Et si Boris Diaw était le meilleur 6ème homme de la saison ?

Boris Diaw réalise une très bonne saison du côté des Spurs. Avec de bonnes performances, ce joueur complet et intelligent rentre logiquement dans le débat sur le trophée du meilleur sixième homme de la saison.

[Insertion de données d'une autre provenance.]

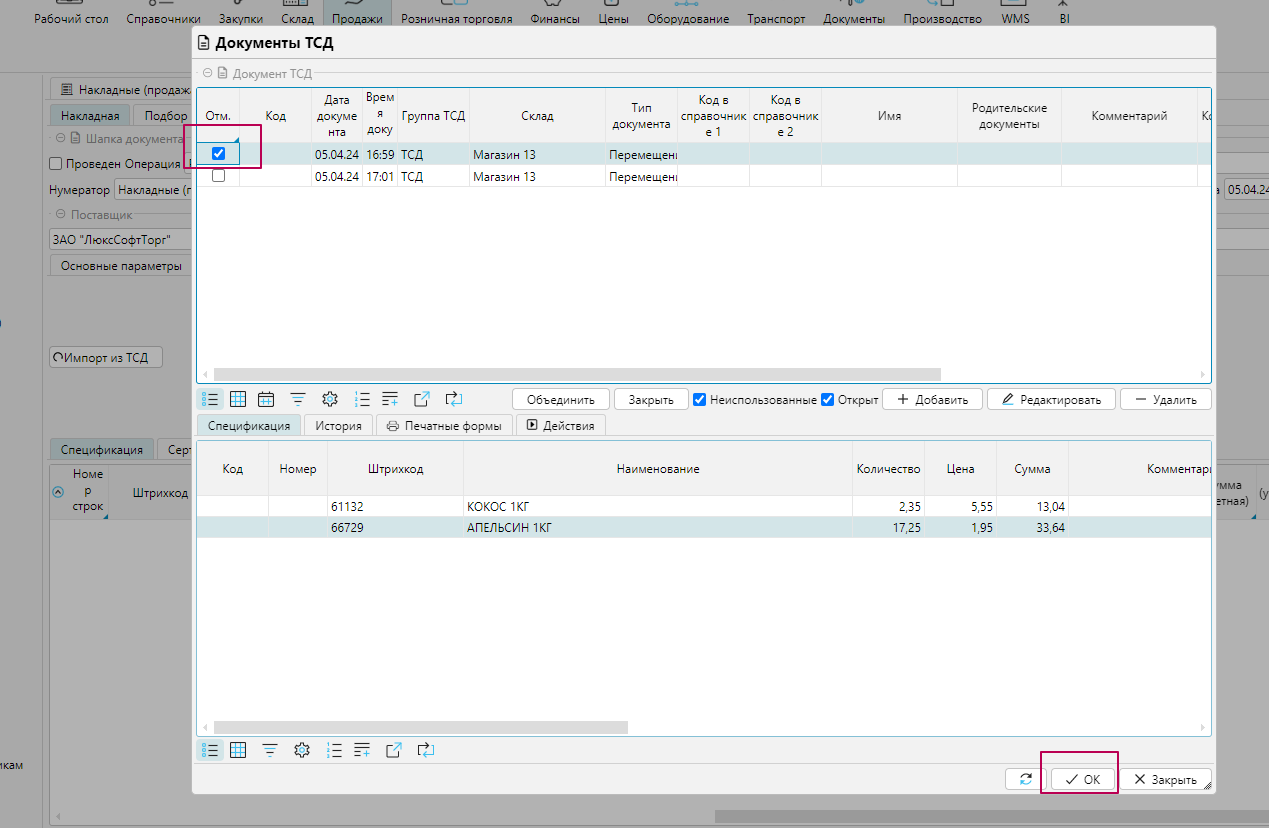Collapse the Документ ТСД section

(207, 73)
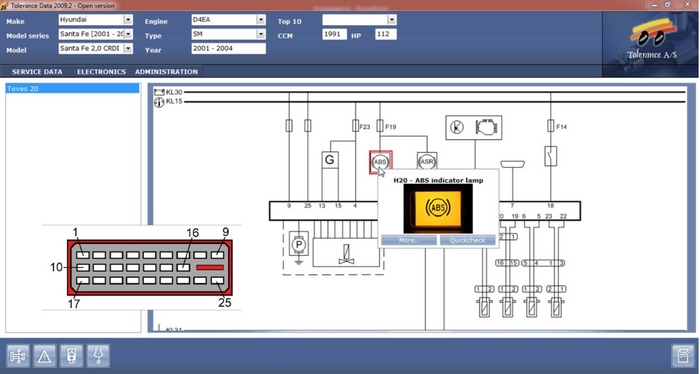The height and width of the screenshot is (374, 700).
Task: Select the ABS indicator lamp symbol in diagram
Action: [x=380, y=162]
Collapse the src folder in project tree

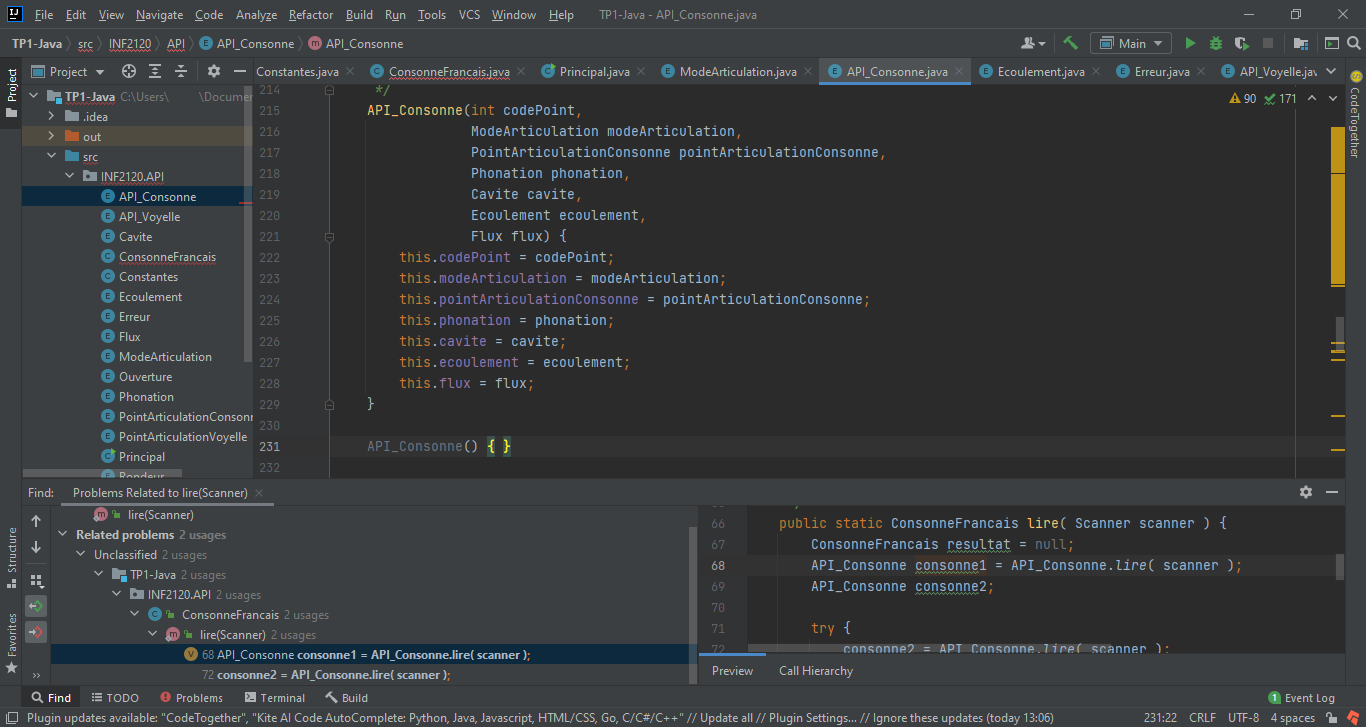pyautogui.click(x=51, y=157)
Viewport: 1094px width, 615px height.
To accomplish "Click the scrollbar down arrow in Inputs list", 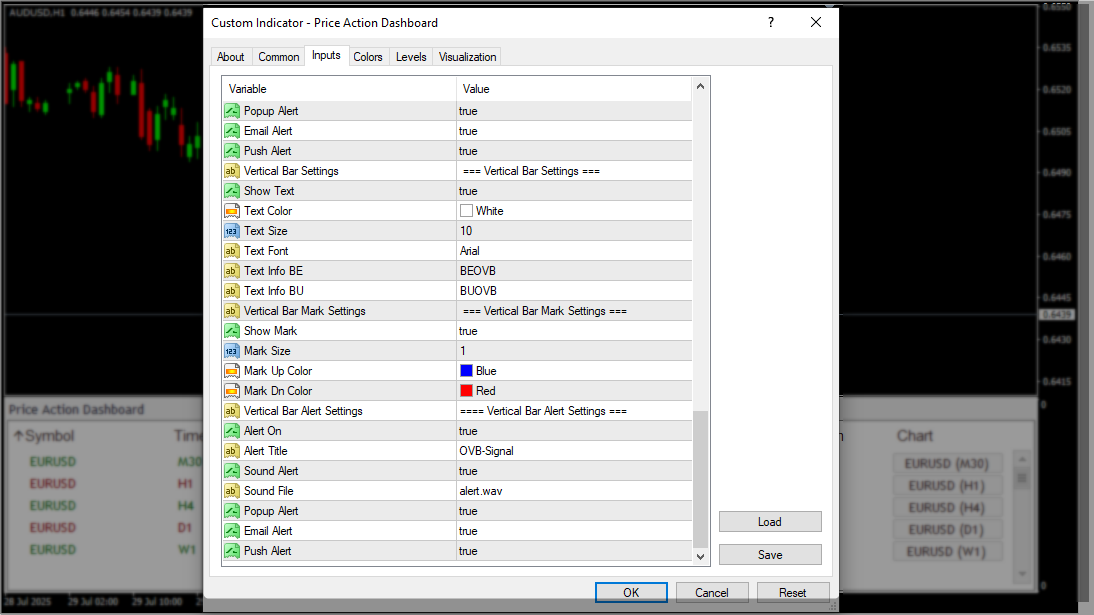I will pos(700,556).
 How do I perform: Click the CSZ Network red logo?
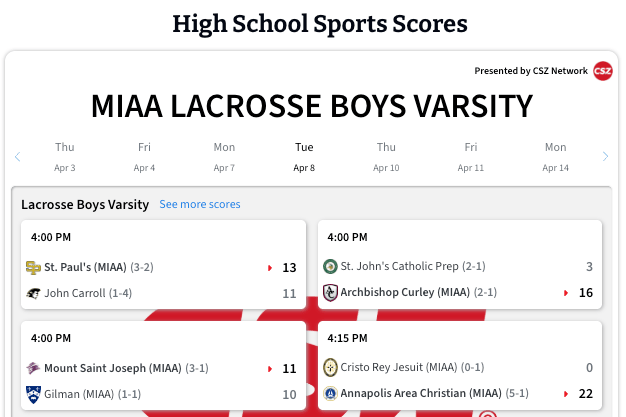tap(602, 71)
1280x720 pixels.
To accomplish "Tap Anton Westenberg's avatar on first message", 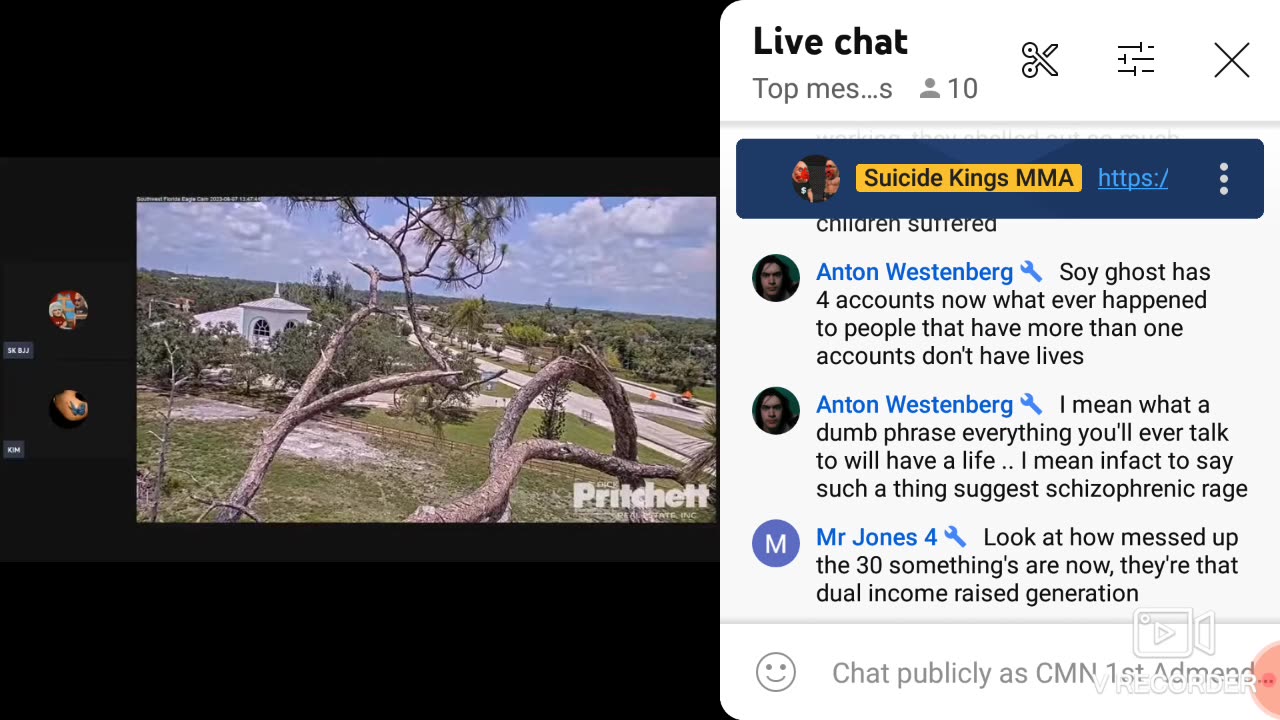I will click(776, 278).
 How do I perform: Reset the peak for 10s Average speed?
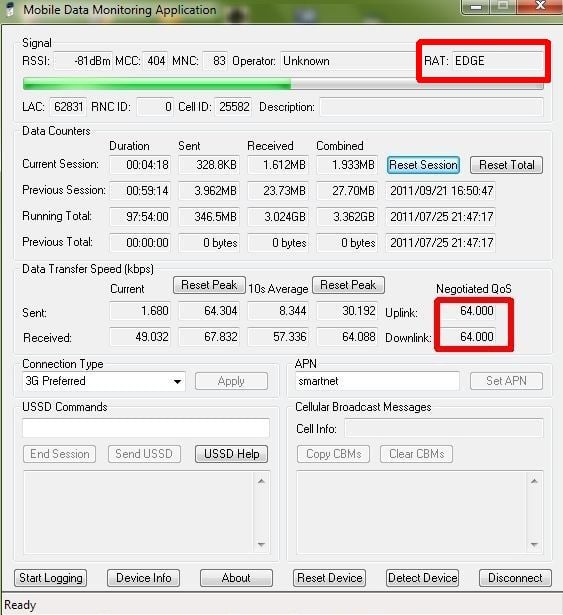(x=348, y=285)
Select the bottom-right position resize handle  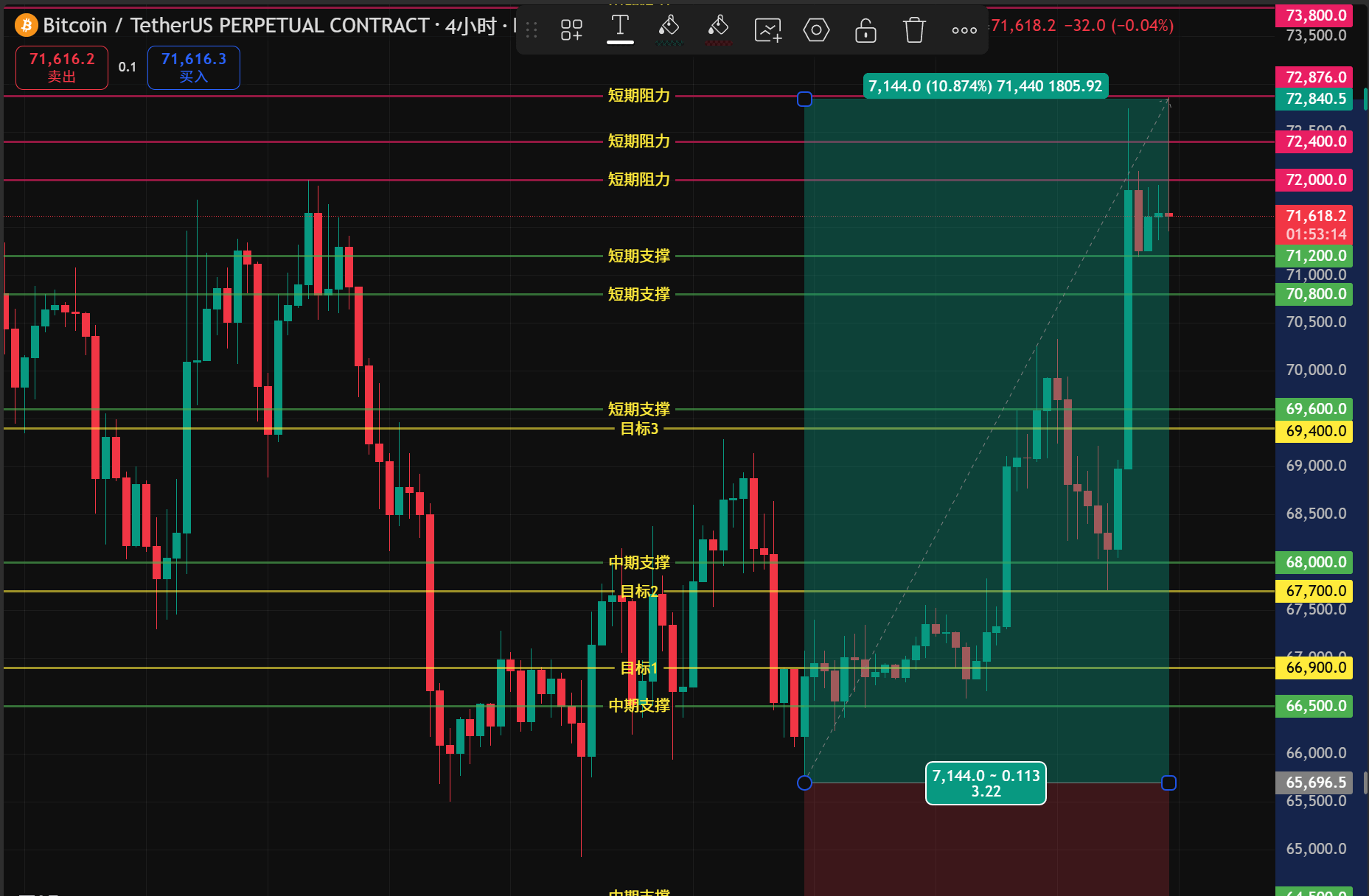click(1168, 783)
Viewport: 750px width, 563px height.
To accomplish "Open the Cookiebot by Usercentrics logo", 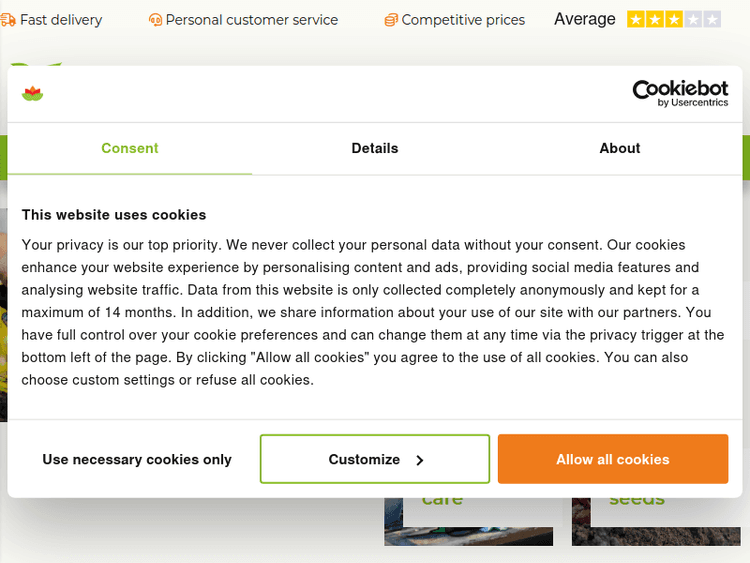I will 680,94.
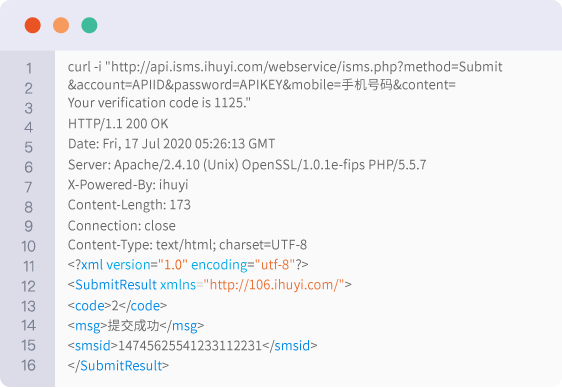This screenshot has width=562, height=388.
Task: Select line number 4 in the gutter
Action: pyautogui.click(x=29, y=127)
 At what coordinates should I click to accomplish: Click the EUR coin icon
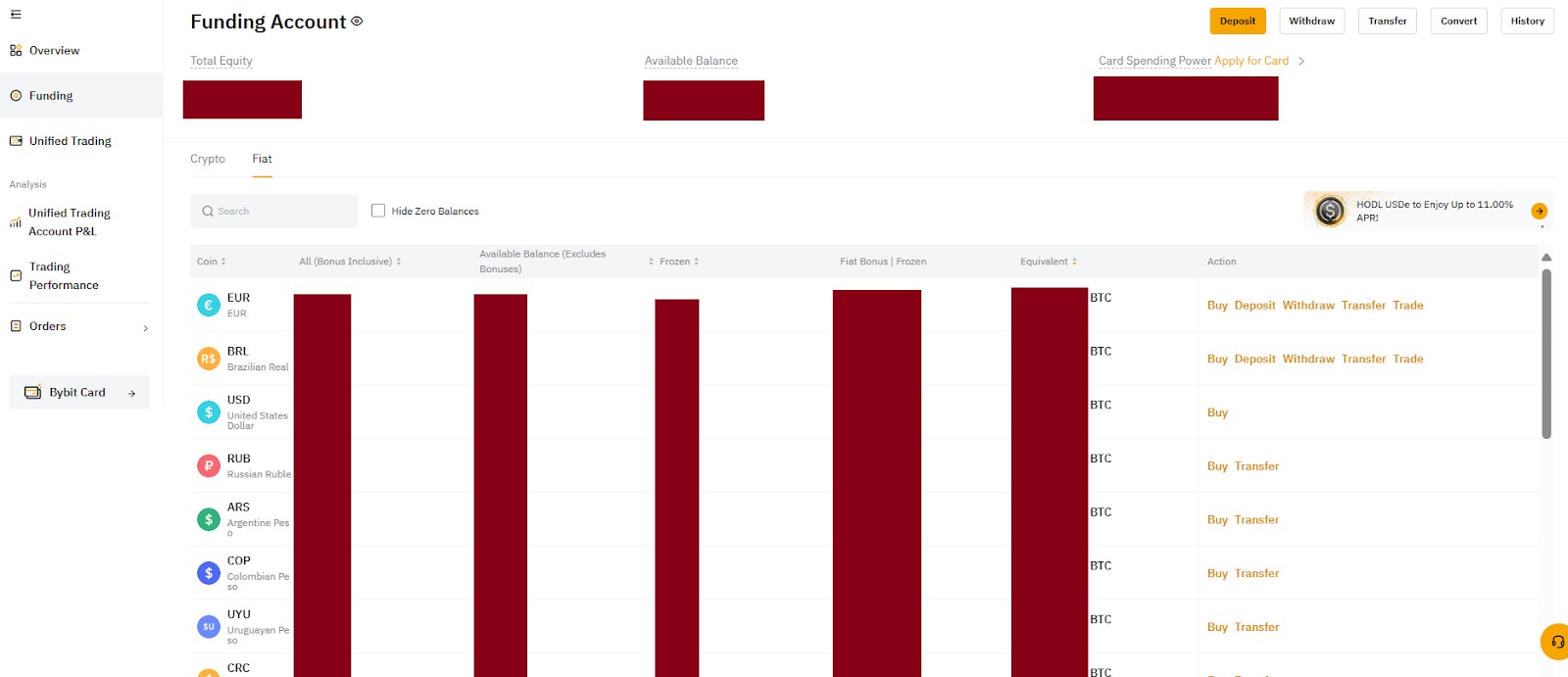[209, 306]
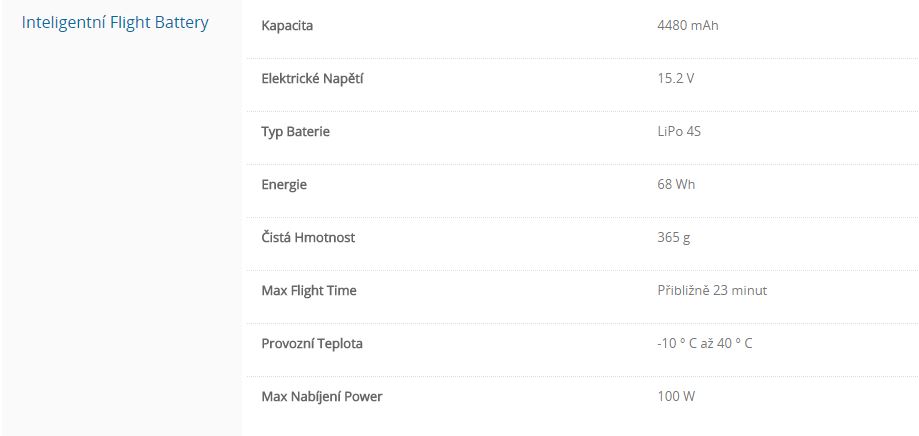
Task: Click the Max Flight Time label
Action: click(x=309, y=290)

Boris Diaw est surprenant cette année, vous ne trouvez pas ? Réctificatif : cela faisait quelques saisons maintenant que l'on n'avait pas vu Babac aussi bon. Cette saison, il tourne à 9,9 points, 3,9 rebonds et 2,6 passes. Vous allez nous dire, ses statistiques étaient bien meilleures lors de ses premières saisons du côté des  Bobcats (15 points, 5,9 rebonds et 4,9 passes en 2009) ! Oui mais il était dans une équipe qui perdait (pardon Charlotte). Souvent félicité mais aussi critiqué pour son jeu collectif et sa faiblesse à tenter des tirs, le MIP 2006 (alors à Phoenix) pouvait agacer tant on savait qu'il pouvait tellement plus.

 

Cette saison est une petite renaissance pour lui. Revenu d'Europe avec une médaille d'or avec l'équipe de France, on le sent très bien dans cette équipe des Spurs aux côtés de son pote Tony Parker. Alors bien sûr, il ne sera jamais un joueur hyper athlétique ou hyper impressionnant mais son rôle sur le terrain est très important. On le sent affûté plus que jamais cette saison. Lui, souvent moqué pour ses quelques kilos en trop, il fait maintenant attention à son alimentation pour rester en forme.

 

C'est simple Diaw sait tout faire, peut tout faire sur un terrain : tirer à 3 points, à 2 points, au cercle, faire des passes, attraper des rebonds, se déplacer avec ou sans le ballon. Bref, un joueur complet comme on peut en voir rarement. Doué techniquement, Gregg Popovich lui fait confiance totalement, au point de le faire jouer plus de 25 minutes par match. Capable de tirer de partout sur le terrain, il tourne à 55,5% de réussite cette saison. A ce petit jeu, il talonne sans problème des joueurs comme LeBron James (57% et lui aussi capable de tirer de partout). Pas mal non ? C'est aussi un joueur efficace, qui tente peu. Boris Diaw a confiance cette saison et joue aussi de manière plus agressive. Et ça aussi, il a fallu attendre quelques saisons pour revoir cela. Défensivement, il est bien sûr assez lent, ou trop petit par rapport à ses adversaires. Mais sa force, c'est sa capacité à comprendre le jeu et lire les systèmes de l'équipe adverse. Il fait très peu d'erreur et est capable d'étouffer l'adversaire.

 

Diaw évolue dans l'ombre des stars des Spurs : Tony Parker, Tim Duncan ou Manu GInobili. C'est peut-être aussi cela qui lui permet de jouer librement et sans pression. Sans lui, les Spurs seraient bien sûr très bons. Avec lui, ils sont encore meilleurs. Derrière les trois stars, il fait le boulot et ce qu'on lui demande. Passer, il passe. Tirer, il tire. Son agressivité est clairement un plus cette saison, et il a réussi à dépasser sa passivité parfois tellement énervante. Créatif, intelligent, capable de jouer à plusieurs postes, il est un poison pour les équipes adverses. Il est le monsieur plus des Spurs cette saison.

 

Alors vous voyez que Babac pourrait être le meilleur 6ème homme de la saison ? Après, sans doute que ce ne sera pas le cas car il est tout de même très discret, et joue aussi pour une équipe très peu médiatique. Un joueur discret, non-américain dans une équipe pas toujours reconnue à sa juste valeur : trop de limites pour donner ce trophée à Diaw. De toutes façons, il ne court pas après les récompenses individuelles. Lui veut gagner en équipe un titre NBA. Peu importe ce trophée, on apprécie encore plus que les observateurs aux Etats-Unis reconnaissent le talent, l'intelligence et l'apport de notre Babac national.